_Text:_
Sunday, March 4, 2012

Balagan Films: CLERMONT-FERRAND FILM SHORTS by Lydia Blackburn



I went to Balagan Films last Tuesday night for the screening of highlights from the Clermont-Ferrand short film festival. The festival seems like an interesting initiative, which was started when students were looking for a way to make short films a respected and viewed genre at a time when there wasn’t really a place for them to be shown. The screening was a blend of animations, documentary, experimental and hybrid films. I am usually not a fan of animations but I have to say that I was impressed by the animations in this festival. The ‘Heavy Heads’ film by Helena Frank was particularly amusing and I really liked the simple drawings. The film featured a lonely woman, whose only companion is a fly, for whom she shows a perverted interest in.
Il Capo really stuck out in my mind. I enjoyed the concept and particularly had an admiration for the imagery. The tones of the stark white machinery, the rich dusty brown of the mounds of dirt, the swarthy olive Mediterranean tones of the main subjects glistening sweaty skin against the lush forest green tones of the shrubbery and trees and the pale blue was so decadent and is still visually clear in my mind nearly a week after. The film showed a man directing construction vehicles only with hand symbols, no words. It was a nice romantic look into something otherwise overlooked as an ordinary event and really focused on the hand motions but also aesthetic cinematic features were clearly important to the filmmaker. This film was also exciting and encouraging to me. I have become one of those people (a “snob”, perhaps?) who will only shoot film and is totally turned off by digital technology aesthetically and also in terms of the process. While I still don’t think I will ever be able to enjoy the film of shooting digitally nearly as much as I do enjoy shooting 16mm, (and the aesthetic will of course always be different), I was very encouraged by the beautiful qualities of light captured shooting digitally. The imagery really was breathtaking. I caught in the credits that the film was shot with three cameras. I remember that it was shot with a 5D and also a Cineflex but didn’t catch the name of the third camera. Cineflex could also be an incomplete name. I’m not up on my digital technology but assuming film becomes challenging to shoot down the road (for financial and perhaps one day issues with accessibility) I would be OK with shooting digital after seeing the possibilities in Il Capo. The sound in Il Capo was in the empathetic style we learned about- sound of machinery moving and rocks tumbling was in sync and enriched the tone, which was created by the imagery.

_Recorded data:_
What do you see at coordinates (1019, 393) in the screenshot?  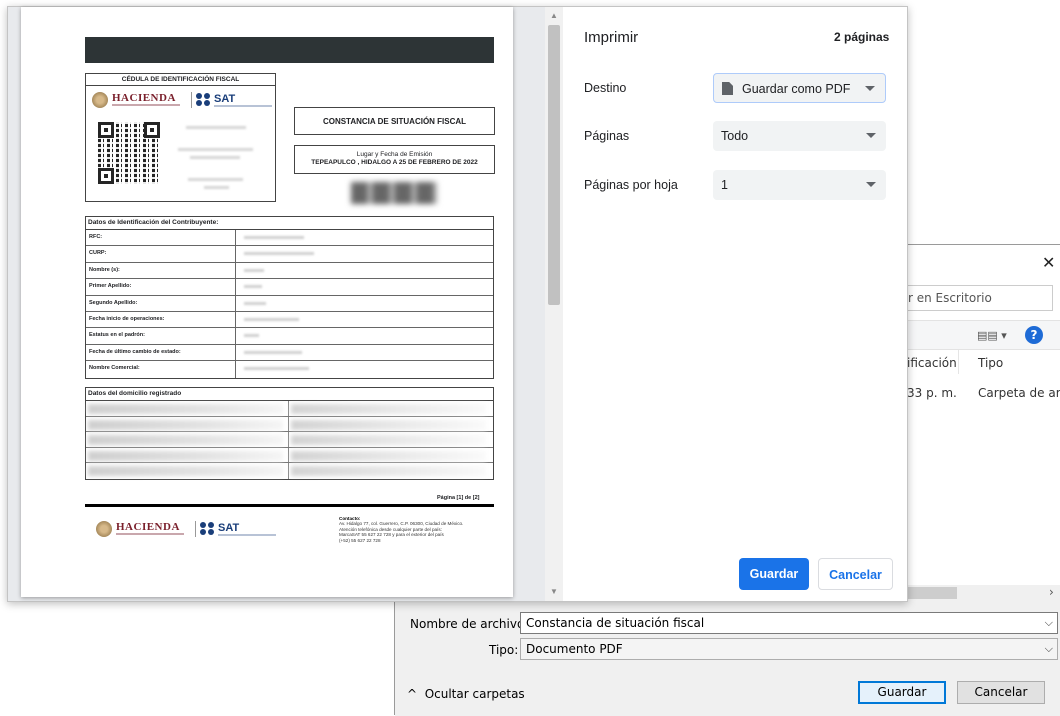 I see `row-type-cell: Carpeta de arch` at bounding box center [1019, 393].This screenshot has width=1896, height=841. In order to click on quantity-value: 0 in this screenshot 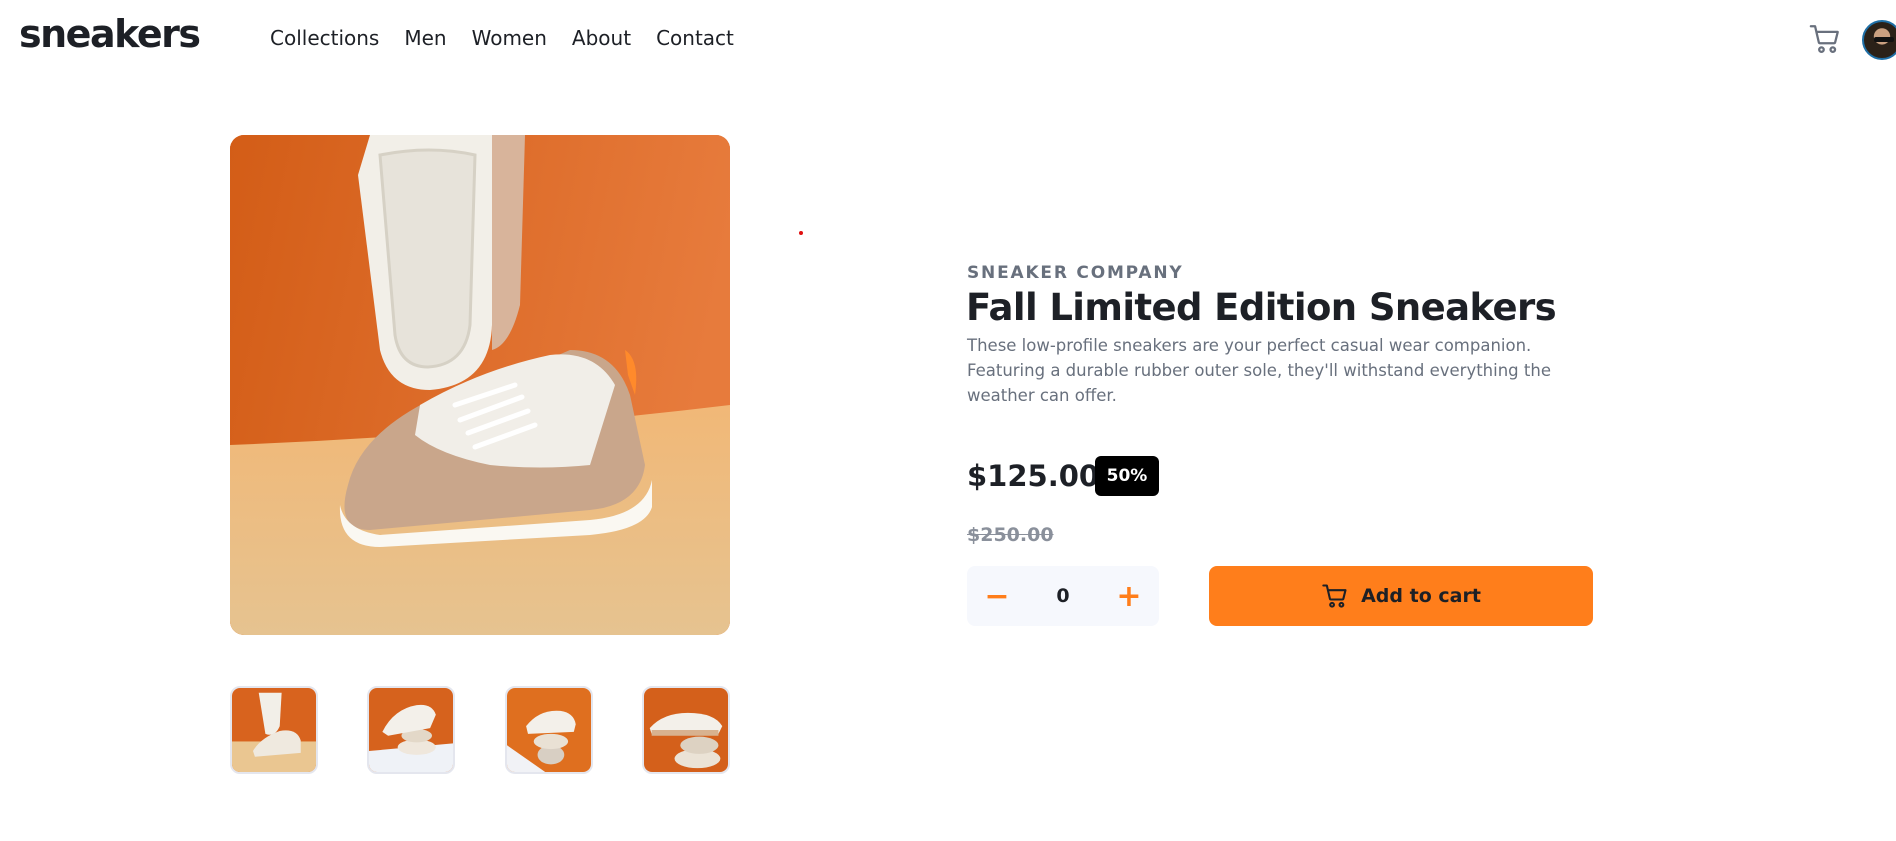, I will do `click(1063, 596)`.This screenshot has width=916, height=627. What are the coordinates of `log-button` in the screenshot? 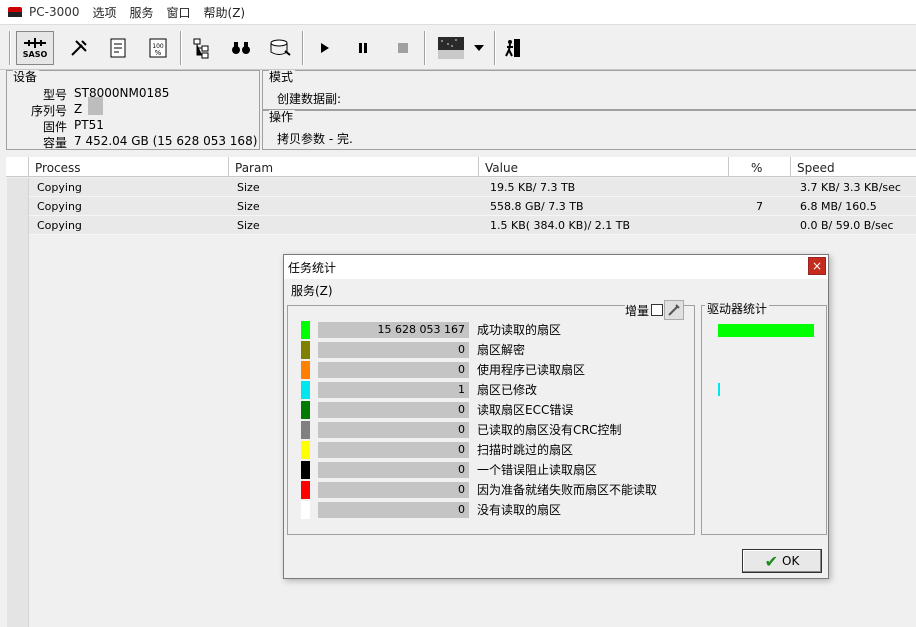 It's located at (118, 48).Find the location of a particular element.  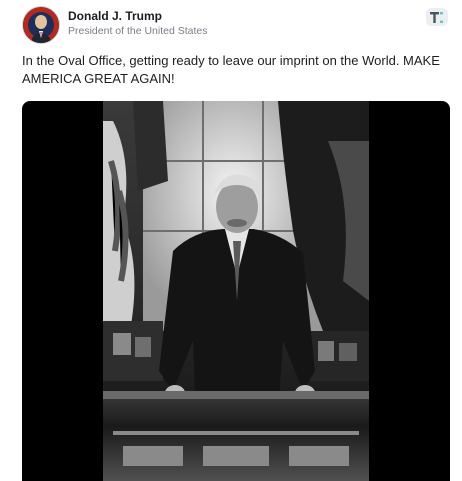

_Exercises:_
1 - From the film review above, echo the passage starting with "Sunday, March 4, 2012" and going on through "perverted interest in.".
2 - Summarize the film review in two sentences.

_Task-by-task answers:_
1 -
Sunday, March 4, 2012

Balagan Films: CLERMONT-FERRAND FILM SHORTS by Lydia Blackburn



I went to Balagan Films last Tuesday night for the screening of highlights from the Clermont-Ferrand short film festival. The festival seems like an interesting initiative, which was started when students were looking for a way to make short films a respected and viewed genre at a time when there wasn’t really a place for them to be shown. The screening was a blend of animations, documentary, experimental and hybrid films. I am usually not a fan of animations but I have to say that I was impressed by the animations in this festival. The ‘Heavy Heads’ film by Helena Frank was particularly amusing and I really liked the simple drawings. The film featured a lonely woman, whose only companion is a fly, for whom she shows a perverted interest in.

2 - The writer attended a Balagan Films screening of highlights from the Clermont-Ferrand short film festival, which blended animation, documentary, experimental and hybrid films, and was impressed by the animations, especially Helena Frank's 'Heavy Heads'. Il Capo, which shows a man directing construction vehicles only with hand symbols, stood out for its imagery and sound, and its digital photography left the writer, who prefers shooting film, willing to shoot digital if film becomes hard to shoot.